It is this chip that will take Intel through to its dual core Montecito processor debut in the second half of 2005.

According to the rumor mill earlier this year, this updated Madison processor was expected to come out around the September Intel Developer Forum, and it was expected to have around a 1.9GHz clock speed in the largest cache version, which has 9MB of L3 cache on chip.

As is normally the case, Intel also planned to sell slower variants of this chip with smaller L3 caches, mainly because the yields are better on these processors. This is how all chip makers do it – they get small yields on their best performing processors and charge a hefty premium for them, and they get better yields on slower chips and they charge a lower price for these.

The word on the street this summer is that Intel would offer Madison kickers running at 1.8GHz and 1.7GHz, and possibly with smaller caches on one or both of these.

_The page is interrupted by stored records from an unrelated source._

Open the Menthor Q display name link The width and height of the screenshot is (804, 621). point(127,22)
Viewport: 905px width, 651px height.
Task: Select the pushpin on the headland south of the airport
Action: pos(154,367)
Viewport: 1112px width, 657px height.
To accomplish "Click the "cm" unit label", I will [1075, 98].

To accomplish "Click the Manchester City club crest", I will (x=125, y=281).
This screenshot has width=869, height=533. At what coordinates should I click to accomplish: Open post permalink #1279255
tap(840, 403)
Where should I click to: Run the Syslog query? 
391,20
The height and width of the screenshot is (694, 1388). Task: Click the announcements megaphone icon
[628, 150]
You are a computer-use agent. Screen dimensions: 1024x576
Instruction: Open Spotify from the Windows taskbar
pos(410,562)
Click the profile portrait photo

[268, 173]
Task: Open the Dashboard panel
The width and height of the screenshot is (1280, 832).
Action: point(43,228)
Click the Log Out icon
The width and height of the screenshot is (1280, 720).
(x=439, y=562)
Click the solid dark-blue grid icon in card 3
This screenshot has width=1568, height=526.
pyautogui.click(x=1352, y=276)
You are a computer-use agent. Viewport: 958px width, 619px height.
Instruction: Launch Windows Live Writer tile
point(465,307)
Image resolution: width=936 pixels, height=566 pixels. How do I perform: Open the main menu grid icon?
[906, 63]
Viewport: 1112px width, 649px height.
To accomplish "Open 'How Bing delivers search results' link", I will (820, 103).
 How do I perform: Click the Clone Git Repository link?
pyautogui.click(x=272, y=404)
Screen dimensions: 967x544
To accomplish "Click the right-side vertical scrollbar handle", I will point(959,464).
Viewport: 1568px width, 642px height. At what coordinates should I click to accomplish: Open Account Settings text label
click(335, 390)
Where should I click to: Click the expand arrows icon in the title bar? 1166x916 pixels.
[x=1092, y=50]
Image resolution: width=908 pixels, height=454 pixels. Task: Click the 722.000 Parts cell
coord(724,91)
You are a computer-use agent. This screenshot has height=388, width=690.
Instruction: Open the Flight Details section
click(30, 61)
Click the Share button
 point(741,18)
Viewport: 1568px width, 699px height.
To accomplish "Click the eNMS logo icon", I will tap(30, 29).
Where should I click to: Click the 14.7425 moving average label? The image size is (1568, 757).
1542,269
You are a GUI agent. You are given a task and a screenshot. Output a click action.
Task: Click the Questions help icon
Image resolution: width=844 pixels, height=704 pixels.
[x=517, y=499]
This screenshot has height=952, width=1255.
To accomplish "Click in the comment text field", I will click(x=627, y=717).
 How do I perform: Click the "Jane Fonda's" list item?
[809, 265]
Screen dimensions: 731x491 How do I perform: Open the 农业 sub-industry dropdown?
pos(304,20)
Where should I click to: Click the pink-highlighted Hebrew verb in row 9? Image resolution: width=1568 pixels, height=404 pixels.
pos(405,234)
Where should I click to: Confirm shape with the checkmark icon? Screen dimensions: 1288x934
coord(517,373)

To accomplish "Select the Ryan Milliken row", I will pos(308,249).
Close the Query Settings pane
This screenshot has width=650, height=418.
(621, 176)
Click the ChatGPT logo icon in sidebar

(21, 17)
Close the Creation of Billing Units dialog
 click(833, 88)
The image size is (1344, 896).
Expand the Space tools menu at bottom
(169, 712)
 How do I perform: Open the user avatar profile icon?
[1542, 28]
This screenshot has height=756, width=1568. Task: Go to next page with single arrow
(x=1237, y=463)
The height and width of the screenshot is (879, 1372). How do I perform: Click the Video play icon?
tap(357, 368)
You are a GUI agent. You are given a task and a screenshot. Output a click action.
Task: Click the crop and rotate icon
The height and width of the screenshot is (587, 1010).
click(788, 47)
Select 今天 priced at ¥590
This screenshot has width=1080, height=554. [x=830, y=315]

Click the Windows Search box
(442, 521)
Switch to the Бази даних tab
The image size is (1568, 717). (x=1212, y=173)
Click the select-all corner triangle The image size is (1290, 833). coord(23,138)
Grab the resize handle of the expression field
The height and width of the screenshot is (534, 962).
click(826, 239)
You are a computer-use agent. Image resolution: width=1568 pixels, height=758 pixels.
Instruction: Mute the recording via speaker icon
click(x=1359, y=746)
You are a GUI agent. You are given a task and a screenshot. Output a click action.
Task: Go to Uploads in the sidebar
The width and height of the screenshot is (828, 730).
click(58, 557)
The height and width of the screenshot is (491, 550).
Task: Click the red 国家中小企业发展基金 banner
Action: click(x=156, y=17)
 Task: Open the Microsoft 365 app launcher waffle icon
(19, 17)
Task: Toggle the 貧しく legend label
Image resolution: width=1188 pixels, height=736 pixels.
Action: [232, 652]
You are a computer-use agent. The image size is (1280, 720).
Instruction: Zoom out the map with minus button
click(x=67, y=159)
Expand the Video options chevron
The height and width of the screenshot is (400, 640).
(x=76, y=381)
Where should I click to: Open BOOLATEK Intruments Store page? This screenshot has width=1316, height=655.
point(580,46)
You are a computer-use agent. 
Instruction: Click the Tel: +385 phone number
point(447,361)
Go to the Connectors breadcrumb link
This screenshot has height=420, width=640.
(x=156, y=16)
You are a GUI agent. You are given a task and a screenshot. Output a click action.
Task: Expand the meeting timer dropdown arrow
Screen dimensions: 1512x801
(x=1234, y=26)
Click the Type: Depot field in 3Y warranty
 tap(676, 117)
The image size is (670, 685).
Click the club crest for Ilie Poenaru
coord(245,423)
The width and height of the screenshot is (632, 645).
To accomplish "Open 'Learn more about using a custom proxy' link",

Adam Martin, enterprise marketing manager for Intel’s EMEA group, said that the top-end kickers to the Madison chips were coming out at 1.6GHz with the 9MB cache because, quite simply, the yields on the 130 nanometer process used to make the Madison chips were not good enough at the higher clock speeds. And when asked if we can expect to see higher clock speeds on the Madisons as yields improve (as they always do), Martin said that this was pretty much it for the Itaniums until Intel rolled out the dual-core Montecitos.

While he did not say this, it is also true that customers are increasingly concerned about the power consumption and heat dissipation issues of large chips like the Itanium, and even if Intel could get good yields on the large-cache Madisons, they may have run too hot to be useful except in the largest machines from Hewlett-Packard Co, NEC Corp, and Bull.

Intel is now launching three different variations of the updated Madison processor: one for four-way and larger server configurations, one for two-way machines, and another for blade servers where power is a big issue.

The main chip that enterprise server makers (such as those mentioned above) will be interested in are the 1.6GHz/9MB cache version of the Madison, which is a so-called MultiProcessor or MP version that is designed for four-way motherboards and cellboards used in larger SMP machines. This chip has a 400MHz frontside bus and it cranks out about 130 watts of heat. It is plug compatible with the existing Madison chips (as will be the future Montecito).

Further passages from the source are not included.